Simba Mark of Mau Mau 1955

Simba 1955 Dirk Bogarde directed by Brian Desmond Hurst

Simba is Swahili for lion and was apparently a word left in blood by the Mau Mau as a signature after they did crimes of murder and arson against British settlers and their indigenous supporters in 1950s Kenya.

The film opens with a black man in shirt, slacks and sandals riding on a bicycle to an injured white man lying on the ground, and hacking him to death with a machete.

Then comes an airport scene with mixed races in business attire followed by a romantic conversation between Alan Howard (Dirk Bogarde) and Mary Crawford (Virginia McKenna) in a covertible sports car riding in sunny weather on smooth roads across the African plain as they return to Crawford's farm. When they reach the farm they find police on the scene and learn that Alan Howard's brother David has been killed. David was the one hacked to death in the opening scene.

Data to examine:

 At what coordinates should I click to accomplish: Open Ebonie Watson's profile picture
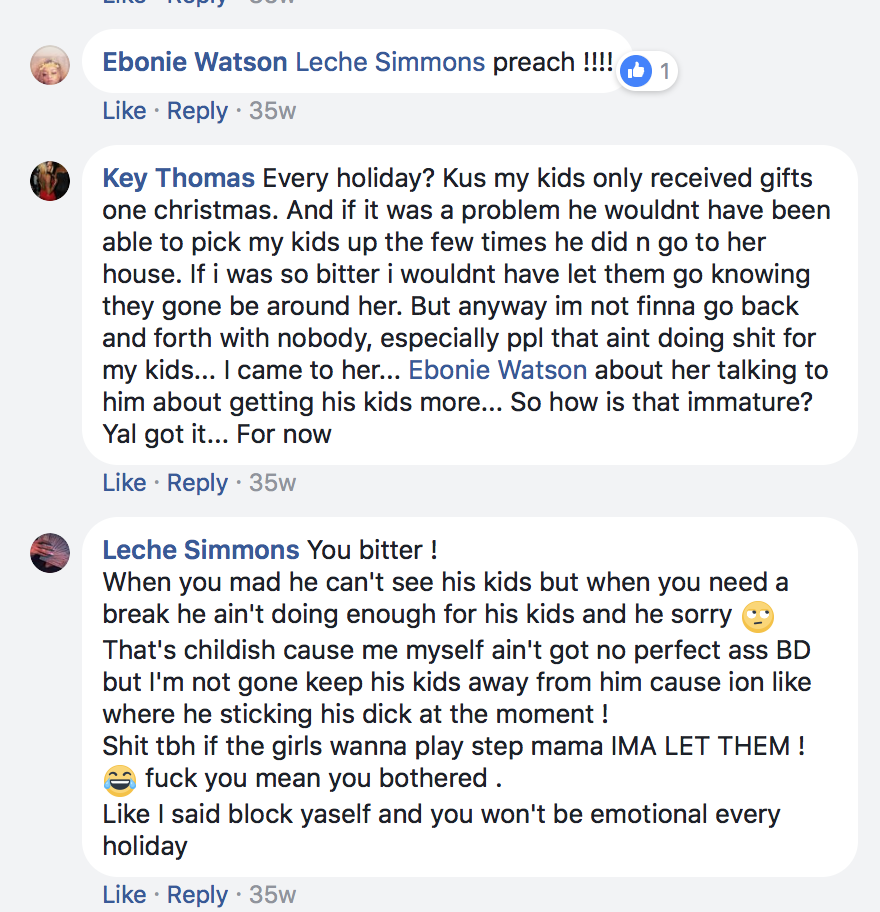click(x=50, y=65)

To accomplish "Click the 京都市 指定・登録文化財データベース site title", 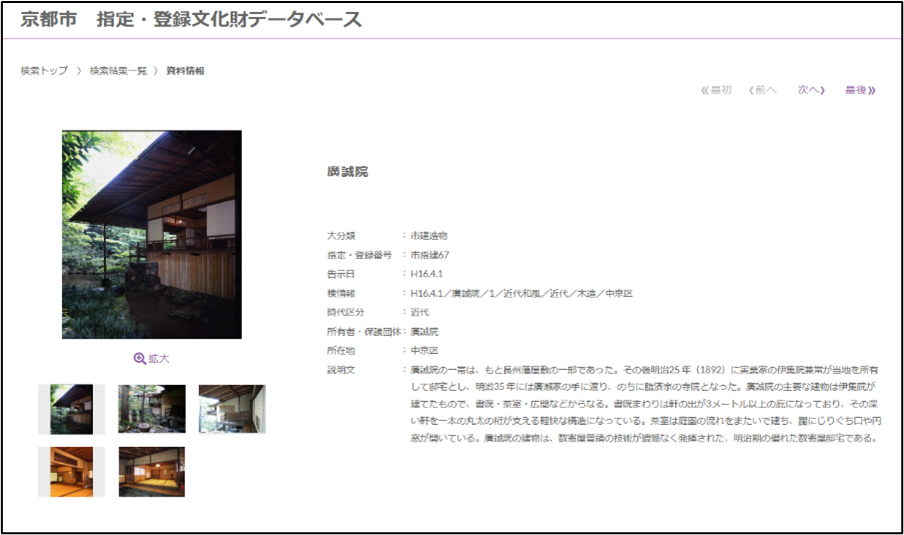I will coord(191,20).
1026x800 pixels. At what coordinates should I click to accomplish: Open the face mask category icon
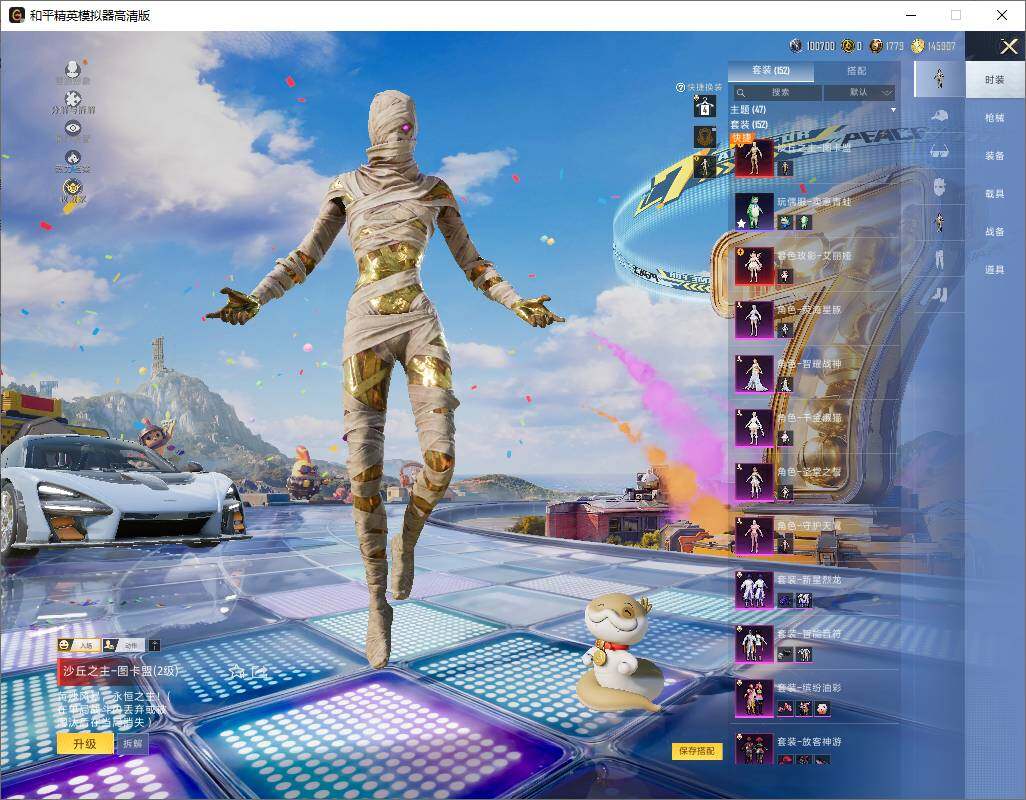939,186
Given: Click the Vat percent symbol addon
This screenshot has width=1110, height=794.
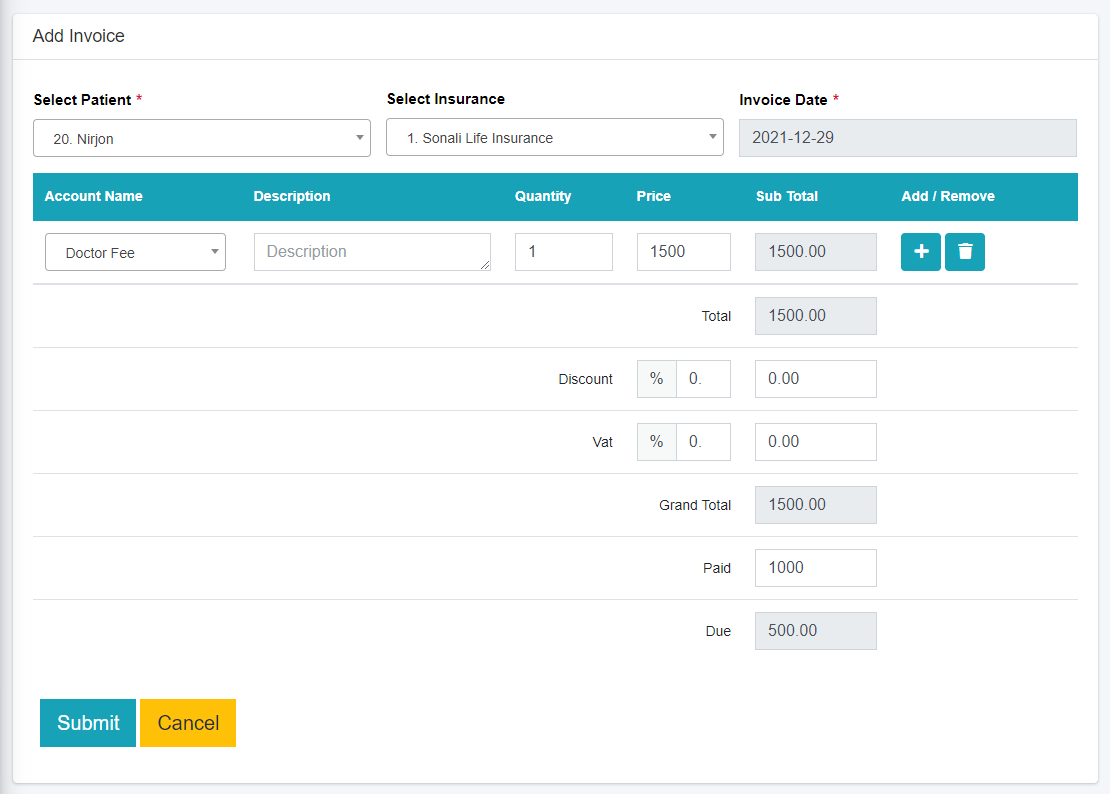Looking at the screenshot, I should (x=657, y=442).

Activities:
#1 Answer these from the piece on the 1955 film Simba:
(a) What does the Swahili word "simba" mean?
(b) Which actress plays Mary Crawford?
(c) Who is the man hacked to death in the opening scene?
#2 Using the piece on the 1955 film Simba, explain in one to three sentences why the word "Simba" is connected with the Mau Mau.
The entries have no role in any of these tasks.

Results for the exercise:
#1
(a) Lion.
(b) Virginia McKenna.
(c) David, the brother of Alan Howard.

#2 "Simba," Swahili for lion, was apparently written in blood by the Mau Mau as a signature after their murders and arson. These attacks targeted British settlers and their indigenous supporters in 1950s Kenya.